▶ Что сделать:
**a)** Перепишите без изменений отрывок из рассказа о поездке в Тулу, который начинается со слов «Сим кончился тогдашний, нами» и заканчивается словами «готовился и собирался.».
**b)** Оформите как таблицу Markdown с колонками «№» и «Строка» только ту часть записей, которая начинается со строки, содержащей «Screen dimensions: 682x384», и идет до самого конца записей, включая обе границы. Пустые строки пропустите.

▶ Исходный текст:
***
Сим кончился тогдашний, нами с толикою приятностью провожденный, май месяц, а с началом июня и отправился я в путь свой в Тулу, куда вслед за мною хотели приехать и мои домашние, то есть: жена с дочерьми и сын мой; ибо первым восхотелось около сего времени побывать в Москве, для исправления некоторых нужных для приданого дочери моей покупок, а последнему хотелось проехать оттуда в Тверь к родным нашим Травиным и побывать у них там, и в их Бежецкой деревне, о чем они его, в бытность их у нас, неотступно просили, и он им сие обещал и к путешествию сему давно уже готовился и собирался.
***
▶ Исходные данные:

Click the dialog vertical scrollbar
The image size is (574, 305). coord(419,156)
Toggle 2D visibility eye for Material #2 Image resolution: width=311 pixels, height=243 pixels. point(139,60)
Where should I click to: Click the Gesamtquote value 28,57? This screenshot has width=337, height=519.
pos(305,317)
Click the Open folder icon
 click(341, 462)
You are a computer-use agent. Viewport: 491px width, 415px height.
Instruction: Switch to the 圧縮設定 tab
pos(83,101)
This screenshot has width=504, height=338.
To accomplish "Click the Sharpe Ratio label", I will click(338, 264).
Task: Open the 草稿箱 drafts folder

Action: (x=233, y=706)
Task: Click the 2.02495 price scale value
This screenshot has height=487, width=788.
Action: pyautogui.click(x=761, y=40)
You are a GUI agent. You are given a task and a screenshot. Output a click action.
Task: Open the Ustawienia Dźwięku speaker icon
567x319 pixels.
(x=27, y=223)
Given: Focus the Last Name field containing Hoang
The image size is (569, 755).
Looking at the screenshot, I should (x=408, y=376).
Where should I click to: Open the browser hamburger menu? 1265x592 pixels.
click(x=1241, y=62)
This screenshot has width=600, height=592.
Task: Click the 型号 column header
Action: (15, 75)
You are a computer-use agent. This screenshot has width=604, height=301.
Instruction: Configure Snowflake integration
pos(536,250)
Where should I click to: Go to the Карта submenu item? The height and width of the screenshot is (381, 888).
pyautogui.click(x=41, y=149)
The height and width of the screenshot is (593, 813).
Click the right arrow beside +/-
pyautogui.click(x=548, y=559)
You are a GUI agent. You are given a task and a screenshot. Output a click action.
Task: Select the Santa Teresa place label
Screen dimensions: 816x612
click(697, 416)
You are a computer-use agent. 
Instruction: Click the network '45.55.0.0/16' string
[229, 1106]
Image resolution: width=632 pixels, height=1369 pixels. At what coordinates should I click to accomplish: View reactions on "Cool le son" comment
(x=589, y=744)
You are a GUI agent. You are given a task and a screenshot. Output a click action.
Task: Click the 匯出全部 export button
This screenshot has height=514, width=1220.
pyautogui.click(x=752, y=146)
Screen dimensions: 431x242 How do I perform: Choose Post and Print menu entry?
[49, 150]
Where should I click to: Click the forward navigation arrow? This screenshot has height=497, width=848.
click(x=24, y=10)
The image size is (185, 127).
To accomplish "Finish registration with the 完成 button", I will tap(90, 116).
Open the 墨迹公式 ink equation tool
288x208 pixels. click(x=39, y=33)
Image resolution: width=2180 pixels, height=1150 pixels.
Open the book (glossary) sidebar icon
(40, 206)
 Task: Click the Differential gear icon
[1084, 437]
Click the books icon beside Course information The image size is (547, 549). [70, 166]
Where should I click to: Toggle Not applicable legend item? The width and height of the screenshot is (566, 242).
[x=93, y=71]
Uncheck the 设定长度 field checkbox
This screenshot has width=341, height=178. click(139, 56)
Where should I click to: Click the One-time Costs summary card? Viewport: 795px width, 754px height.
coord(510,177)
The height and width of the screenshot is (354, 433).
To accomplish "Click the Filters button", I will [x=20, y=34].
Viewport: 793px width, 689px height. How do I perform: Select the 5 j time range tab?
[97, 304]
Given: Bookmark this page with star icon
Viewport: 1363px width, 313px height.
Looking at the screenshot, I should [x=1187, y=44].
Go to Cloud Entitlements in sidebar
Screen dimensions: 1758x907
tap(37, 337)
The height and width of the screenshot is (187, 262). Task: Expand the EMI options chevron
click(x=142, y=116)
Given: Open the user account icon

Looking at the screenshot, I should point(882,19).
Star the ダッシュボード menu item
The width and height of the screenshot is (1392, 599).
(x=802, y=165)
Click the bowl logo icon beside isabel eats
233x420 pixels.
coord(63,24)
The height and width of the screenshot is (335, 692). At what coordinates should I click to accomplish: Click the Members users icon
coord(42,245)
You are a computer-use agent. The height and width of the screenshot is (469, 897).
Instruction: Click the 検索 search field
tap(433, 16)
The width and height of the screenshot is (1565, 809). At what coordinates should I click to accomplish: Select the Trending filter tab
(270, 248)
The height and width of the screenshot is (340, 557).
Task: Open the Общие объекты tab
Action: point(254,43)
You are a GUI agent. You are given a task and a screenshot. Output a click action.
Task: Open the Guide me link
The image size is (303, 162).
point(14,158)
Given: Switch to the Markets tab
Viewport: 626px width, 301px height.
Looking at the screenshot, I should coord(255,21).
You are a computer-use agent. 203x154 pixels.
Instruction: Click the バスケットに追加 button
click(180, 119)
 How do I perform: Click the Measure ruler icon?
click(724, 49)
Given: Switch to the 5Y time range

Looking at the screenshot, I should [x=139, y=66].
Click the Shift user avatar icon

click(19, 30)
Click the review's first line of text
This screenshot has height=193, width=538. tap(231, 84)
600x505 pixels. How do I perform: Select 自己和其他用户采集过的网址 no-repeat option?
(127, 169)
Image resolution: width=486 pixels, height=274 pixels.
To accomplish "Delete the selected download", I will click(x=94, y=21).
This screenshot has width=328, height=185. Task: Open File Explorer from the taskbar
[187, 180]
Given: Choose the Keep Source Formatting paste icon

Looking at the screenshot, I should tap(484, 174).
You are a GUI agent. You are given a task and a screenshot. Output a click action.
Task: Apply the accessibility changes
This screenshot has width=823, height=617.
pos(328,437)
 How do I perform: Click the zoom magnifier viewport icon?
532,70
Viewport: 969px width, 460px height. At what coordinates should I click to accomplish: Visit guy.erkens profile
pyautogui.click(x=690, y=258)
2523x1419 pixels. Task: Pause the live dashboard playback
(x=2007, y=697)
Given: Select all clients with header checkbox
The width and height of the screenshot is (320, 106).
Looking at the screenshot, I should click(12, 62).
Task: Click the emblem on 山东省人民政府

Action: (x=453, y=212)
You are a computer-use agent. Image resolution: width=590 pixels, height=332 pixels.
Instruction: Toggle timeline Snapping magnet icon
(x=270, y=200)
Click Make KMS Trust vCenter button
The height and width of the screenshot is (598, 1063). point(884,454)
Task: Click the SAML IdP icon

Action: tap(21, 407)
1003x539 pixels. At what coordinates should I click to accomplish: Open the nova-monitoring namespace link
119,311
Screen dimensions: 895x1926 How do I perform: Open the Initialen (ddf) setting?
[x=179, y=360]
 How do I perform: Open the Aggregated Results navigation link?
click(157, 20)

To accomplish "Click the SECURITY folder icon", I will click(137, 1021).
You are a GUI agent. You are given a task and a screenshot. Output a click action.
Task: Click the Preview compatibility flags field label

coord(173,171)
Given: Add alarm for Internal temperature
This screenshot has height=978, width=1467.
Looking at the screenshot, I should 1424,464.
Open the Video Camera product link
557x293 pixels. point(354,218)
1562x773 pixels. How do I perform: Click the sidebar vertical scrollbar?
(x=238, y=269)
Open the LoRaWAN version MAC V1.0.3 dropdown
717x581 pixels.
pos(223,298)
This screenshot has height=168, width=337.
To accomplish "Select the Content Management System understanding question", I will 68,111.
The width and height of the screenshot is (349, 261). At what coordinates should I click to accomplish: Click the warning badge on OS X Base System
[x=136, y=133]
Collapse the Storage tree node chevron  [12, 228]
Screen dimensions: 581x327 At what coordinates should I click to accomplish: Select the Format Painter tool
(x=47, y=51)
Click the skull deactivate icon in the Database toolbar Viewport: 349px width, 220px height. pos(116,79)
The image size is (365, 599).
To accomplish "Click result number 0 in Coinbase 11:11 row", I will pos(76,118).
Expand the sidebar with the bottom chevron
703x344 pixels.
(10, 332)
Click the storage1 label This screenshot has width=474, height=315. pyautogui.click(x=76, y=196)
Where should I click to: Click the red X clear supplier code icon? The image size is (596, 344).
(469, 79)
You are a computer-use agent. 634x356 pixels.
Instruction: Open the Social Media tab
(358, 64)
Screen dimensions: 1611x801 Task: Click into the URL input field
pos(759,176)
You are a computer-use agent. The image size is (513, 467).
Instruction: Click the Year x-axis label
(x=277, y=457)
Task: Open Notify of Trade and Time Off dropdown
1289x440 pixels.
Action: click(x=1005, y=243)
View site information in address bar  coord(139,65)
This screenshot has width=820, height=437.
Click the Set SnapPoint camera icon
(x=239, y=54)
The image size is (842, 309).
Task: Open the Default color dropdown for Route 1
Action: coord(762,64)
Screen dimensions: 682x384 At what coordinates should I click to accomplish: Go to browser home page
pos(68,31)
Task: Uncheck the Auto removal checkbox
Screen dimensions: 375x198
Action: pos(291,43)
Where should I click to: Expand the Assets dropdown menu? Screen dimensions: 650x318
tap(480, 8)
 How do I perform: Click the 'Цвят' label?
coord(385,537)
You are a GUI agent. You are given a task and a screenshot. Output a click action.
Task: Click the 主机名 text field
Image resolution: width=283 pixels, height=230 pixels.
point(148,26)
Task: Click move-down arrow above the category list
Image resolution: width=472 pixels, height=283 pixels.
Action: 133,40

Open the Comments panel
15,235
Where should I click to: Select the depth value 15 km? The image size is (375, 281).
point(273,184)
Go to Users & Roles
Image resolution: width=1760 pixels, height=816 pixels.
***
▶ Ответы:
**a)**
Сим кончился тогдашний, нами с толикою приятностью провожденный, май месяц, а с началом июня и отправился я в путь свой в Тулу, куда вслед за мною хотели приехать и мои домашние, то есть: жена с дочерьми и сын мой; ибо первым восхотелось около сего времени побывать в Москве, для исправления некоторых нужных для приданого дочери моей покупок, а последнему хотелось проехать оттуда в Тверь к родным нашим Травиным и побывать у них там, и в их Бежецкой деревне, о чем они его, в бытность их у нас, неотступно просили, и он им сие обещал и к путешествию сему давно уже готовился и собирался.

**b)**
| № | Строка |
|---|---|
| 1 | Screen dimensions: 682x384 At what coordinates should I click to accomplish: Go to browser home page |
| 2 | pos(68,31) |
| 3 | Task: Uncheck the Auto removal checkbox |
| 4 | Screen dimensions: 375x198 |
| 5 | Action: pos(291,43) |
| 6 | Where should I click to: Expand the Assets dropdown menu? Screen dimensions: 650x318 |
| 7 | tap(480, 8) |
| 8 |  How do I perform: Click the 'Цвят' label? |
| 9 | coord(385,537) |
| 10 | You are a GUI agent. You are given a task and a screenshot. Output a click action. |
| 11 | Task: Click the 主机名 text field |
| 12 | Image resolution: width=283 pixels, height=230 pixels. |
| 13 | point(148,26) |
| 14 | Task: Click move-down arrow above the category list |
| 15 | Image resolution: width=472 pixels, height=283 pixels. |
| 16 | Action: 133,40 |
| 17 | Open the Comments panel |
| 18 | 15,235 |
| 19 | Where should I click to: Select the depth value 15 km? The image size is (375, 281). |
| 20 | point(273,184) |
| 21 | Go to Users & Roles |
| 22 | Image resolution: width=1760 pixels, height=816 pixels. |